TOF-SIMS allows for the detection of elemental, chemical state, and molecular information from surfaces of organic and inorganic materials with parallel mass detection of all elements within an investigated volume. It has high detection sensitivity in the range of parts per million (ppm) or even parts per billion (ppb) and can identify elements over large regions of interest, hundreds of micrometres in size, and small areas in the nanometric regime without requiring additional sample preparation. TOF-SIMS detectors that are compatible with high vacuum environments have become increasingly popular because of their easy integration with existing FIB instruments, which enables cost-effective correlative and complementary studies with other techniques such as scanning electron microscopy, energy dispersive spectroscopy (EDS), wavelength dispersive spectroscopy (WDS), electron backscatter diffraction (EBSD), atomic force microscopy (AFM), and Raman spectroscopy without breaking vacuum conditions.
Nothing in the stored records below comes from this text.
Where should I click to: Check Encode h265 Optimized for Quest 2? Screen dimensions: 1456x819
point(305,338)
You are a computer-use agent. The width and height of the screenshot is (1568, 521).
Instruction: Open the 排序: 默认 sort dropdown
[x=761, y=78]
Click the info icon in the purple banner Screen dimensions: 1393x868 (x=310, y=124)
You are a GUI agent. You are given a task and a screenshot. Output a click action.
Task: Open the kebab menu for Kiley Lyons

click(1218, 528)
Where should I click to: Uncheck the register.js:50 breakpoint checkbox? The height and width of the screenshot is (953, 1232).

However, primary Ga+ beams used in FIB systems are less effective for the production of secondary ions compared to dedicated instruments equipped with reactive sources such as O2+ or Cs+. To address this issue, we propose modifying the surface of the sample with fluorine to facilitate secondary ion generation. Our research suggests that introducing fluorine gas during FIB sputtering can significantly increase SIMS signals for various elements, potentially by several orders of magnitude. We demonstrate the effectiveness of this approach through our analysis of both high-purity single elements and complex alloys with heterogeneous microstructures. Furthermore, our research suggests that co-injection of fluorine can mitigate the negative effects of preferential surface reoxidation during sputtering in standard SEM vacuum conditions, which typically leads to oxygen-enhanced ionization dominating the secondary ion signal. This improvement enables us to obtain FIB-TOF-SIMS maps showing the distribution of isotopes on the surface of the sample with much higher lateral resolution (up to one order of magnitude better) compared to standard SEM vacuum conditions [1].

[1] K. Wieczerzak, A. Priebe, I. Utke, J. Michler, Practical Aspects of Focused Ion Beam Time-of-Flight Secondary Ion Mass Spectrometry Analysis Enhanced by Fluorine Gas Coinjection, Chem. Mater. 33 (2021) 1581–1593.